Berlin. Im Kampf gegen Steuerflucht teilt Deutschland sensible Finanzdaten mit 80 Staaten – gelangen sie in die Hand von autoritären Regimen?

Der Automatische Informationsaustausch über Finanzkonten (AIA) soll Steuerhinterziehung erschweren und Steueroasen austrocknen: Seit 2017 teilen auch die deutschen Finanzbehörden millionenfach Daten mit Kontrolleuren in rund 80 weiteren Ländern. Guthaben auf Konten, Zinsen, Dividenden, Einnahmen aus Finanzgeschäften – alles wird automatisch transparent. Wie es bei diesem Verfahren aber um Datenschutz und Menschenrechte steht, ist fraglich.

Der FDP-Finanzexperte Markus Herbrand äußert gegenüber unserer Redaktion Bedenken, dass sensible Daten unbemerkt in die Hände von autoritären Regimen wie Russland, China oder Saudi-Arabien gelangen können. Bestärkt sieht er sich durch Auskünfte aus dem Haus von Bundesfinanzminister Olaf Scholz (SPD) auf Parlamentsanfragen.

Bundesregierung sieht Vertraulichkeit gewährleistet

Der Informationsaustausch funktioniert so: Hat ein Bürger ein Konto im Ausland, sendet das jeweilige Land automatisch Finanzdaten an die Heimatbehörden. Das sei auch ein wichtiges Anliegen, befindet Herbrand: „Sie rechtfertigen aber keine Abstriche beim Datenschutz hochsensibler Finanzdaten.“

Das Finanzministerium betont in einem Schreiben, das unserer Redaktion vorliegt, dass die Vertraulichkeit und Datensicherheit beim Austausch der Finanzdaten von vier jeweils vierköpfigen Prüfungsteams untersucht werde – neben der Auswertung von Fragebögen hat es teils auch Vor-Ort-Prüfungen gegeben, was in China, Russland und Saudi-Arabien der Fall war.

Diese Vorkehrungen „geben der Bundesregierung die hinreichende Gewissheit, dass eine vertragswidrige Verwendung der übermittelten Informationen nicht zu befürchten ist“, betont das Ministerium.

Politiker sieht regierungskritische Aktivisten in Gefahr

Dagegen liege es für Herbrand „auf der Hand, dass sich Regierungskritiker in diesen und anderen AIA-Partnerländern eben nicht auf den Schutz ihrer aus Deutschland übermittelten Daten verlassen können“.

Dies habe zum Ergebnis, dass Hongkonger Freiheitsaktivisten, türkische Journalisten oder aserbaidschanische Oppositionspolitiker damit rechnen müssten, dass mögliche Einnahmen in anderen Ländern bei Scheinprozessen oder politisch gelenkten Kampagnen gegen sie instrumentalisiert werden, betont der FDP-Politiker.

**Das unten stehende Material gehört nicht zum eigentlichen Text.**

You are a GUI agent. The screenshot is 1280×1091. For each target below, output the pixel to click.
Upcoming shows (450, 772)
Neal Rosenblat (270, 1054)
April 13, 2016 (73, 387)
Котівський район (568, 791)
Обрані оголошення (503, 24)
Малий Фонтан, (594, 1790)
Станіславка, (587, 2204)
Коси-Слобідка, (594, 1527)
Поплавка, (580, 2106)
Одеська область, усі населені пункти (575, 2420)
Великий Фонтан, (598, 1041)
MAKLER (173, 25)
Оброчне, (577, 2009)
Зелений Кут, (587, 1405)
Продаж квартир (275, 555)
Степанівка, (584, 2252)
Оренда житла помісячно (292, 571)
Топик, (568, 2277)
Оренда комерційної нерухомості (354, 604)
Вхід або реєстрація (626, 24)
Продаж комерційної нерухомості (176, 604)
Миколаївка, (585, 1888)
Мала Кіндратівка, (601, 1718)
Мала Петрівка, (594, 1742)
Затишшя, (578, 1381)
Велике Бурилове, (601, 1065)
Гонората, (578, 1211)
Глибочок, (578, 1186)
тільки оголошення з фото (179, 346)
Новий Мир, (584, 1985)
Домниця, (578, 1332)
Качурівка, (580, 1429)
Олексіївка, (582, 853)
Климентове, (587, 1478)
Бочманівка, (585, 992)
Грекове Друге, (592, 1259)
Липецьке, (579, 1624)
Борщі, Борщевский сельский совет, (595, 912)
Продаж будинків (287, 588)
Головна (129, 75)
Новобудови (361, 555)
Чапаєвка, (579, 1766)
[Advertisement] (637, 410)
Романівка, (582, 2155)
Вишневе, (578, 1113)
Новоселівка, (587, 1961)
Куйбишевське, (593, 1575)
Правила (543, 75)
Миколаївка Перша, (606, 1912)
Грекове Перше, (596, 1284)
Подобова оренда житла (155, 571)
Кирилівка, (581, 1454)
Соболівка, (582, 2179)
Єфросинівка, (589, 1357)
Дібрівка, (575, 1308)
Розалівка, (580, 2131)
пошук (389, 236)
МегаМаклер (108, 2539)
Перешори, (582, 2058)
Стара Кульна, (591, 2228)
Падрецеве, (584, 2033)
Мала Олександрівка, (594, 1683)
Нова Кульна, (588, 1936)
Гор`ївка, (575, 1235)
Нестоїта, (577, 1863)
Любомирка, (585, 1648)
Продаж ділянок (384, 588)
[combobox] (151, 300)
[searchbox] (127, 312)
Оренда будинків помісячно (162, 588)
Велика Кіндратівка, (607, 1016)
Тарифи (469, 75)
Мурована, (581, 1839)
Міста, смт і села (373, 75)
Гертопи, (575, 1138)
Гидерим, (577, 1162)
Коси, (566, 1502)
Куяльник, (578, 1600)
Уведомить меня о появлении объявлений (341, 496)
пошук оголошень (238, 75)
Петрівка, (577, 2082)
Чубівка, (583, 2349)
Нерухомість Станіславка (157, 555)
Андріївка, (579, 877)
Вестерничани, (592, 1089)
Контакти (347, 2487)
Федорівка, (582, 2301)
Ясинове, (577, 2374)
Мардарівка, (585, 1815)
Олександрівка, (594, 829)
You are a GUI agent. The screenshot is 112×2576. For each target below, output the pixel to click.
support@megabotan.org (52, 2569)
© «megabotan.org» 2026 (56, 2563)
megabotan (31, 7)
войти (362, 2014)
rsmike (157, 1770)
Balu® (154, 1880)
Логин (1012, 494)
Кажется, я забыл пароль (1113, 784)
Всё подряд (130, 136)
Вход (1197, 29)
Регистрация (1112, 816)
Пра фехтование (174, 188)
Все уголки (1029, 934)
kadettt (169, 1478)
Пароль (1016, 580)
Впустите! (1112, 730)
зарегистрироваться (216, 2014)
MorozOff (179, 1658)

Menschenrechtsbeauftragte spricht sich für starke Kontrolle aus

Da es weder eine Einspruchsgelegenheit für die Datenweitergabe noch die Möglichkeit zur Einsichtnahme in die weitergeleiteten Daten gebe, kämen zudem rechtsstaatliche Fragen auf. Auch werde das durch die Datenschutz-Grundverordnung (DSGVO) und EU-Bestimmungen geschützte Recht auf informationelle Selbstbestimmung verneint.

Ob Datensätze richtig waren und der Datenschutz in Saudi-Arabien eingehalten werde, erfährt der in Deutschland lebende saudi-arabische Friedensaktivist erst bei seiner nächsten Einreise in die Heimat, kritisiert Herbrand. Er fordert: „Der Kampf gegen Steuerhinterziehung muss an dieser Stelle in Einklang gebracht werden mit dem Recht an den eigenen Daten.“ Libra und Co.: EU will strengere Regeln für Kryptowährungen

Die Menschenrechtsbeauftragte der Bundesregierung, Bärbel Kofler (SPD), teilt die Bedenken. In einem Schreiben an Herbrand sprach sie sich für starke Kontrollmechanismen für die Einhaltung der Sorgfaltspflichten aus.